- **Selected excerpt**
Why does N1QL not use my new index...?

jda · February 29, 2020, 12:45pm

I have recently added some functionality to calculate stats on the fly. So I have a couple of queries that I want to run fast - and therefore, I have tried to create an index that should be the best match - but the query does not use it, so I must have misunderstood something

Here is a small sample with two queries that I thought would use the same index. First one for a specific user:

SELECT specieskey,SUM(count) count 
FROM data
WHERE type='Catch' AND userkey='2124DEFEC111BA8FC1257ED20034B387' 
AND specieskey IN ['12','1','2','13','25','4','49','38','6','7','41'] 
AND locationtype is valued 
AND statslocation is valued 
AND statspublic is valued 
AND statstrippublic is valued 
AND statstriptarget 
AND year is valued 
AND month is valued 
GROUP BY specieskey

And then the same for all users (for comparison):

SELECT specieskey,SUM(count) count 
FROM data
WHERE type='Catch' AND userkey is valued 
AND specieskey IN ['12','1','2','13','25','4','49','38','6','7','41'] 
AND locationtype is valued 
AND statslocation is valued 
AND statspublic 
AND statstrippublic 
AND statstriptarget 
AND year is valued 
AND month is valued 
GROUP BY specieskey

It is worth mentioning that there are some minor differences in the “visibility” for the docs (for me: ALL, for everybody else: ONLY Public). There are more fields not used here (but defined for more granular searches by year, location, etc.)

I have created an index that I thought would be used for both of the above queries:

CREATE INDEX stats_catch_species_count
ON data (specieskey,count,locationtype,year)

- **Job A**
In the N1QL index thread, what name did the poster give the index created for both queries?
- **Job B**
Rewrite the stretch of the N1QL index thread from "It is worth" through "year, location, etc.)", replacing "minor" with "slight".
- **Job C**
Write what comes next in the N1QL index thread, starting right after its final line.
The entries after this point have no connection to the N1QL index thread.

- **Data provided**
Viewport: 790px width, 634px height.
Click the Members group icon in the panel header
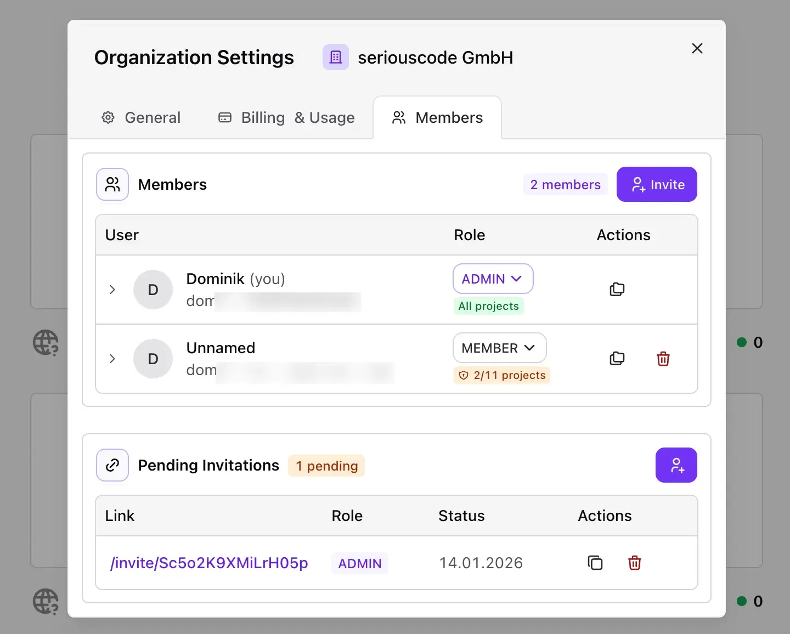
--
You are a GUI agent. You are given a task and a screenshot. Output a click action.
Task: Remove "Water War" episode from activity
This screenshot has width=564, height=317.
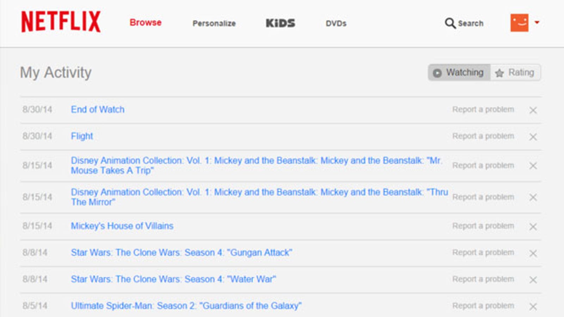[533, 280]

- **Written reply A**
stats_catch_species_count

- **Written reply B**
It is worth mentioning that there are some slight differences in the “visibility” for the docs (for me: ALL, for everybody else: ONLY Public). There are more fields not used here (but defined for more granular searches by year, location, etc.)

- **Written reply C**
WHERE d.type='Catch' 
AND userkey is valued 
AND specieskey is valued
AND locationtype is valued 
AND statslocation is valued 
AND statspublic is valued
AND statstrippublic is valued
AND statstriptarget is valued
AND year is valued 
AND month is valued

But when the above queries run then the “Explain” shows that they don’t use this index:

The first query uses:

{
  "plan": {
    "#operator": "Sequence",
    "~children": [
      {
        "#operator": "IndexScan3",
        "index": "def_type_user_1",
        "index_id": "ef1ea0928c66ab90",
        "index_projection": {
          "primary_key": true
        },
        "keyspace": "data",
        "namespace": "default",
        "spans": [
          {
            "exact": true,
            "range": [
              {
                "high": "\"Catch\"",
                "inclusion": 3,
                "low": "\"Catch\""
              },
              {
                "high": "\"2124DEFEC111BA8FC1257ED20034B387\"",
                "inclusion": 3,
                "low": "\"2124DEFEC111BA8FC1257ED20034B387\""
              }
            ]
          }
        ],
        "using": "gsi"
      },
      {
        "#operator": "Fetch",
        "keyspace": "data",
        "namespace": "default"
      },
      {
        "#operator": "Parallel",
        "~child": {
          "#operator": "Sequence",
          "~children": [
            {
              "#operator": "Filter",
              "condition": "(((((((((((`data`.`type`) = \"Catch\") and ((`data`.`userkey`) = \"2124DEFEC111BA8FC1257ED20034B387\")) and ((`data`.`specieskey`) in [\"12\", \"1\", \"2\", \"13\", \"25\", \"4\", \"49\", \"38\", \"6\", \"7\", \"41\"])) and ((`data`.`locationtype`) is valued)) and ((`data`.`statslocation`) is valued)) and ((`data`.`statspublic`) is valued)) and ((`data`.`statstrippublic`) is valued)) and (`data`.`statstriptarget`)) and ((`data`.`year`) is valued)) and ((`data`.`month`) is valued))"
            },
            {
              "#operator": "InitialGroup",
              "aggregates": [
                "sum((`data`.`count`))"
              ],
              "group_keys": [
                "(`data`.`specieskey`)"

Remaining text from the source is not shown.